For inset drawers using Accuride slides I do 1/32" all way round. You need good slides.


----------



## ACP (Jan 24, 2009)

You must have drank some Evaporust. Consider your skills de-rusted.

(Evaporust is not for human consumption. The above statement is meant to be a comic metaphor. I do not endorse the drinking of Evaporust or any other rust removing fluids, solids, or gels.)


----------



## Duane Bledsoe (Oct 18, 2012)

WillemJM said:


> For inset drawers using Accuride slides I do 1/32" all way round. You need good slides.


I haven't yet attempted a project using drawers but to be honest I have more interest in sdoing so with all wood parts as opposed to using modern metal parts. Thank you for the information however. I'll remember it for when the time comes. I bookmarked the site with the wood expansion chart.


----------



## rayking49 (Nov 6, 2011)

Very nice. Looking forward to more posts.


----------



## WillemJM (Aug 18, 2011)

*Making the case side veneer panels*

Walnut and Pau Amarello, start with glued-up mess.









Then resaw and they are ready to go on as veneer.


----------



## mdntrdr (Dec 22, 2009)

Nice! :thumbsup: :smile:


----------



## Chaincarver Steve (Jul 30, 2011)

Nice veneer!


----------



## johnnie52 (Feb 16, 2009)

Now we're talking! looking great! :thumbsup:


----------



## WillemJM (Aug 18, 2011)

The Federal side table boxes with drawers are done, needing only a bit of clean-up and sanding.

Somehow, while waiting for veneer glue to set, a segmented salt and pepper mill jumped off the lathe. These are no spill, the mechanism sits in the top with a closing lid or cap and the filling plug sits in the bottom.









Next up are the legs, they will be done in four parts and need Federal reeding. For the latter, I have to design and build a router jig. Something I still have to figure out?

The joys of working with air dried Walnut, these are the top leg parts in progress.


----------



## WillemJM (Aug 18, 2011)

The fun in each project is always doing something for the first time.

Never built a reeding jig before, so got that out of the way.









Top parts of legs get reeds, a slice of Satinwood is doweled and glued in, and the legs are ready to turn.


----------



## Miller Woodworks (Dec 11, 2013)

What bandsaw blade do you use to cut the veneers? And how thick are they?


----------



## WillemJM (Aug 18, 2011)

That is a very good question and it took me a long journey a couple of years of experience to get to where I am successful today.

Short answer:

I use a 17" Grizzly bandsaw, with a 1/2" x 0.025 4 tooth hook Lenox Diemaster 2 Bi Metal blade. Can cut 12" high 1/16" thick with fair accuracy using a slow feed. Blade life is pretty good.

Long answer:

I started off with a Grizzly 1" blades, hopeless.

Then a Lenox 1" Tri-Master carbide tipped blade approaching $200. It did fine the kerf a little wide but clean fast cut.
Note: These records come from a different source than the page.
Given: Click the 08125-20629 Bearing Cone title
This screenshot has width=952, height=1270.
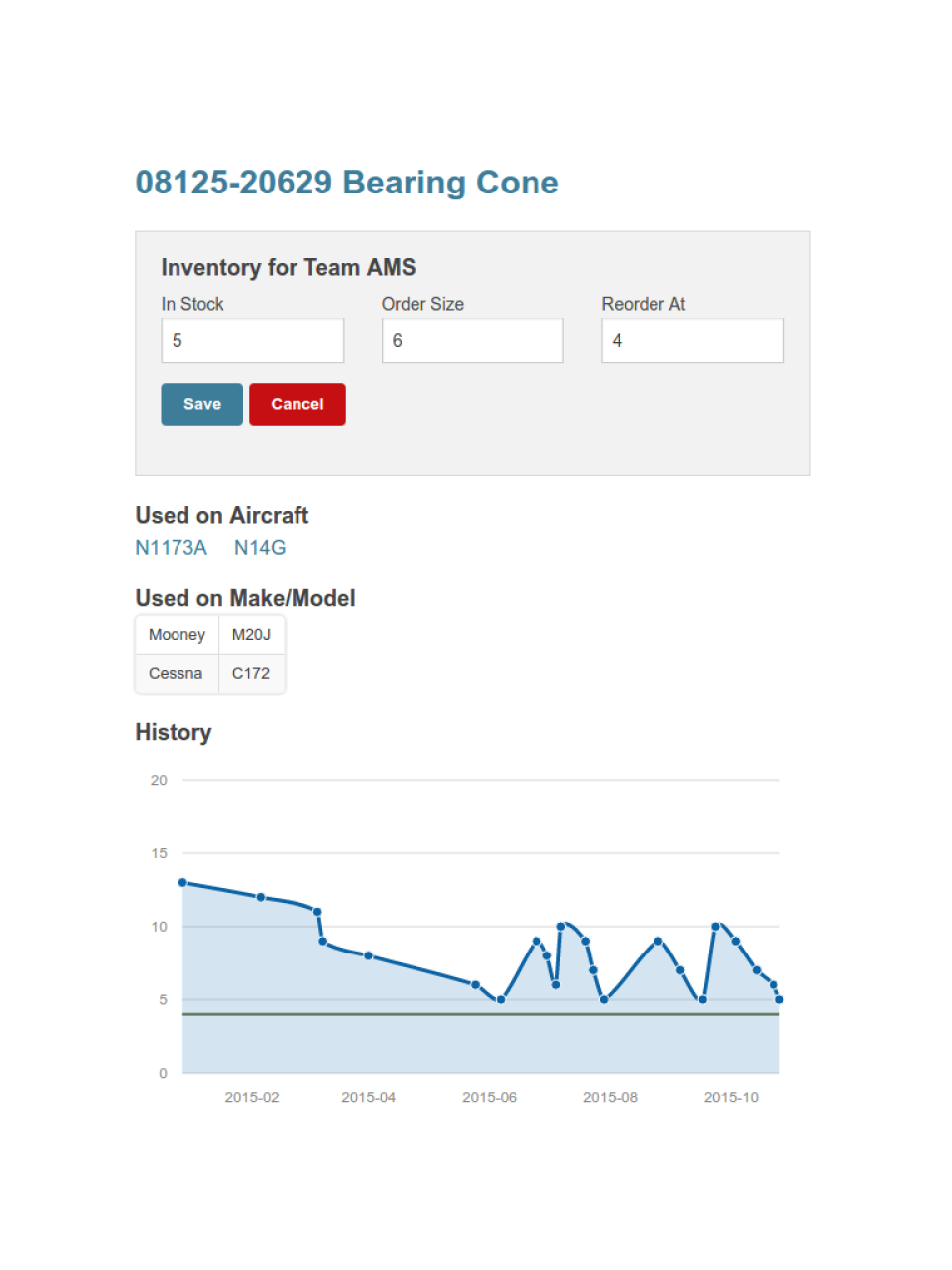Looking at the screenshot, I should (347, 183).
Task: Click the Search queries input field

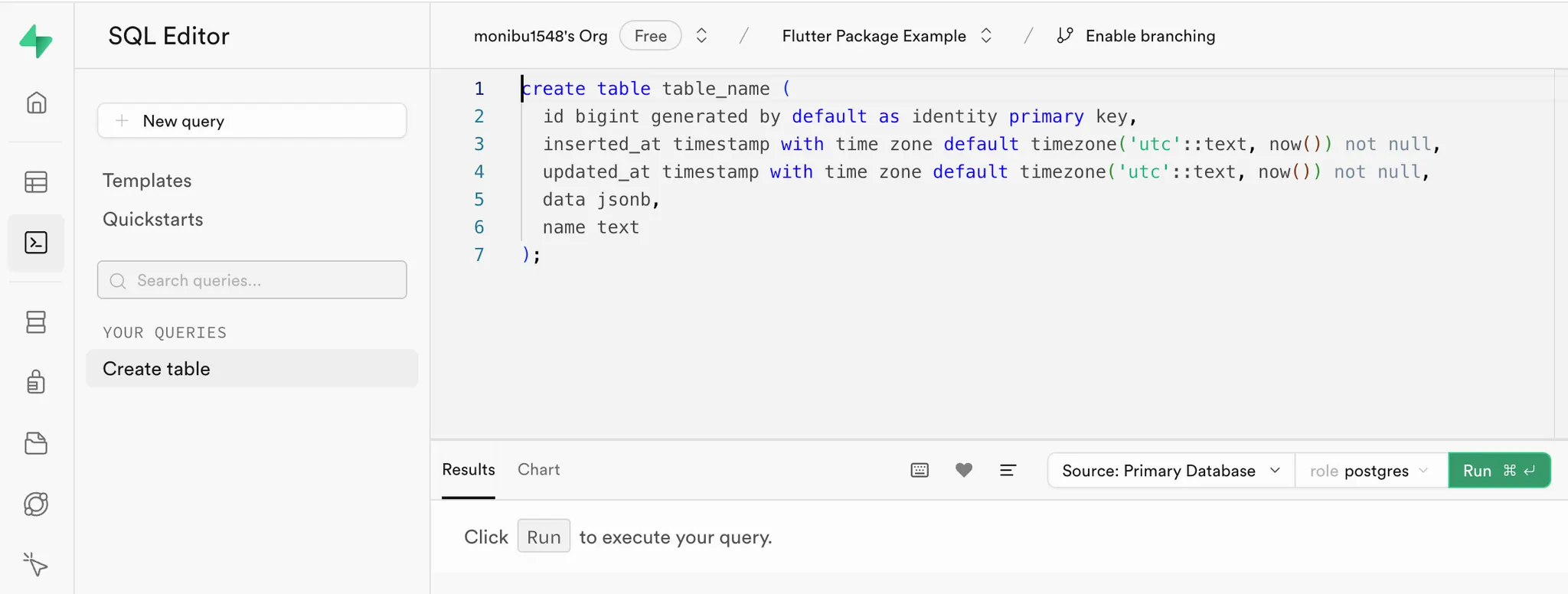Action: (252, 280)
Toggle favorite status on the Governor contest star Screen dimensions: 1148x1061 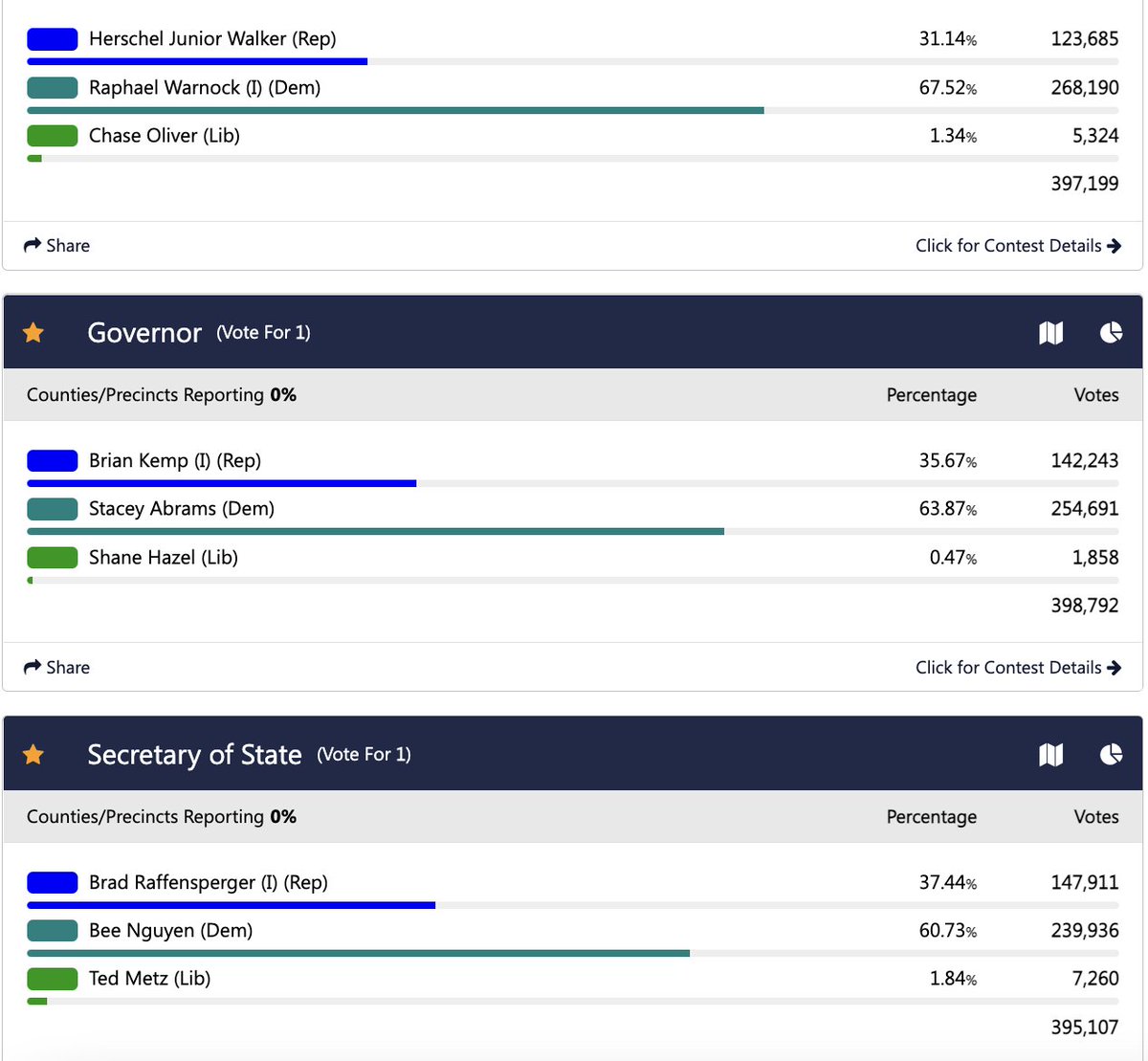pos(33,332)
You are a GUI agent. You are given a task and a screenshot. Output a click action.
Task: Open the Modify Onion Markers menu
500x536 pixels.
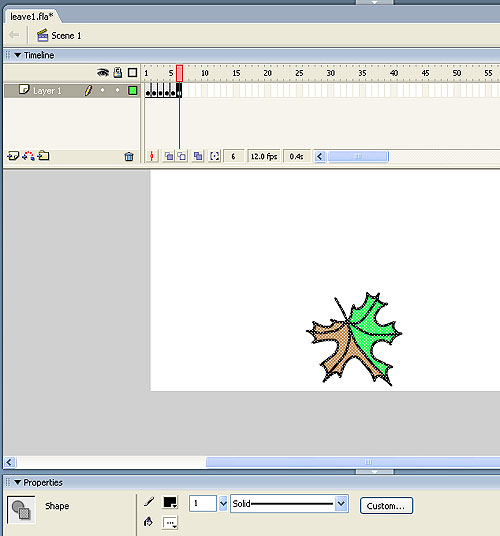coord(214,156)
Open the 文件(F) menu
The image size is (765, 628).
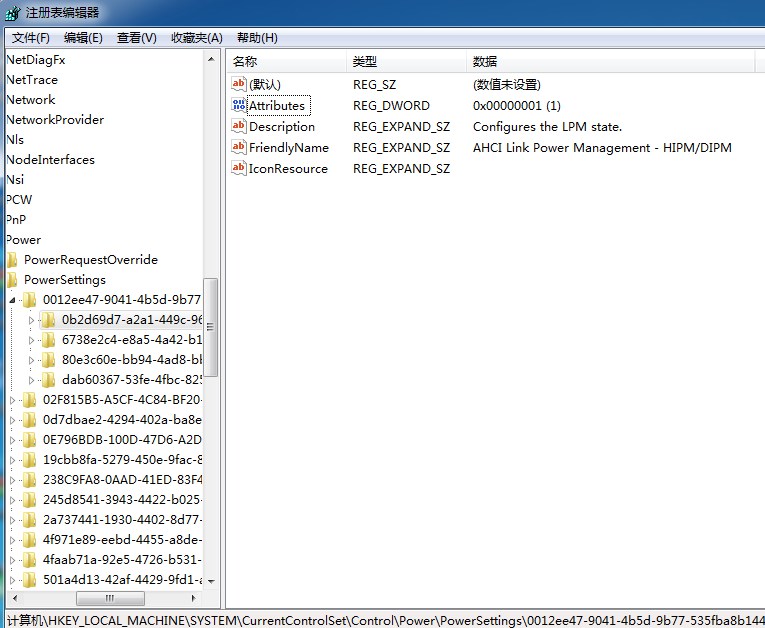(31, 38)
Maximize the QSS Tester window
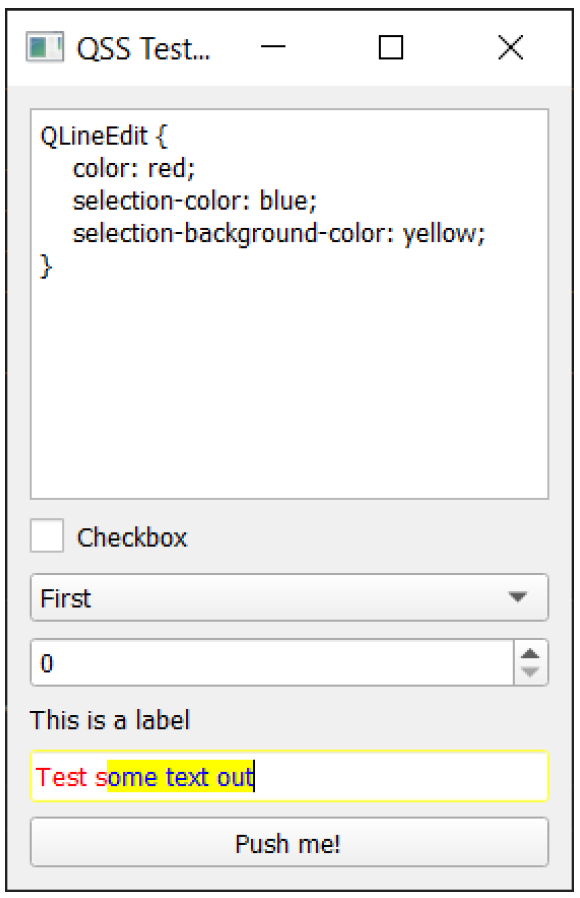Viewport: 580px width, 898px height. click(x=391, y=47)
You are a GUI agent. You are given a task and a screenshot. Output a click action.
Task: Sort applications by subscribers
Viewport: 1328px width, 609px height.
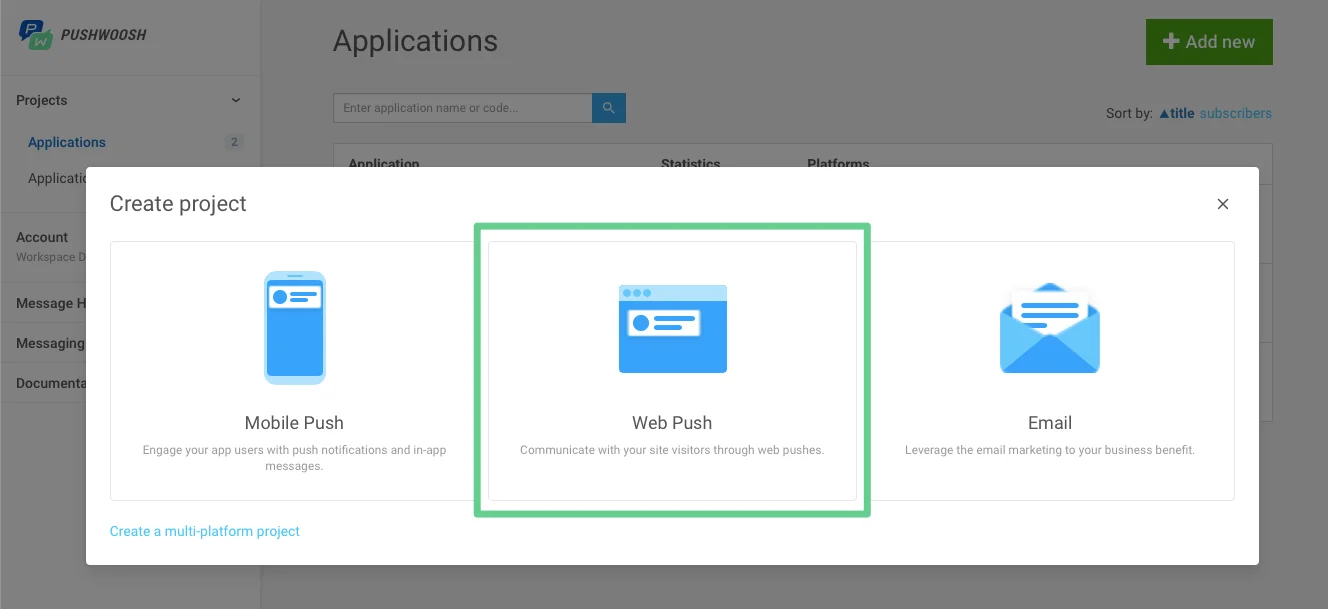coord(1235,113)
The blade did not last long, it started cracking due to metal fatigue and failed. With some research and advice from Lenox, I concluded that a 0.035 thick blade is too thick for the Grizzly 16 3/4" diameter bandsaw wheels, hence the failure.

From above decided not to go above 0.025" thickness

Laguna makes a 0.025" carbide tipped blade, but it costs a fortune, so that was out of my budget.

Tried a 3/4" x 0.025 Timberwolf blade, the cut was extremely slow and lasted about 3 cuts, before it was dull.

That is how I got to the short answer above. :smile:

Tip: If you want to order Lenox blades, go to Lowes, they will order it for you at a better price than anyone else. It takes about a week to deliver to the store for pick-up.


----------



## WillemJM (Aug 18, 2011)

Legs are on one table, next to follow. Then we have to start working on making the table tops.


----------



## EdS (Mar 21, 2013)

I am impressed. Nice work!


----------



## WillemJM (Aug 18, 2011)

Tops are done, first one glued to table.
Now if we had enough clamps, we could of glued up the second one as well. :blink:


----------



## captainawesome (Jun 21, 2012)

These look incredible! I really like the veneer, and check out the legs!

You obviously know more about this than I do, so please excuse my ignorance. By glueing the top to the table, won't you have issues with expansion/contraction over time? I may have missed what you glued the veneers to, but the top looks like solid wood, trapped inside of solid wood, glued to a base.


----------



## WillemJM (Aug 18, 2011)

captainawesome said:


> These look incredible! I really like the veneer, and check out the legs!
> 
> You obviously know more about this than I do, so please excuse my ignorance. By glueing the top to the table, won't you have issues with expansion/contraction over time? I may have missed what you glued the veneers to, but the top looks like solid wood, trapped inside of solid wood, glued to a base.


Some applications solid wood just won't do it. This is one of those.

The table box and top is 1/2" veneer core Maple ply.

The top ply has 1/16" band-sawn Pau Amarello veneer on top, with a solid walnut frame surround.

The table top is glued to the box, so we basically have two 1/2" ply pieces laminated together.

We should be good from Florida, to Arizona weather with no issues.


----------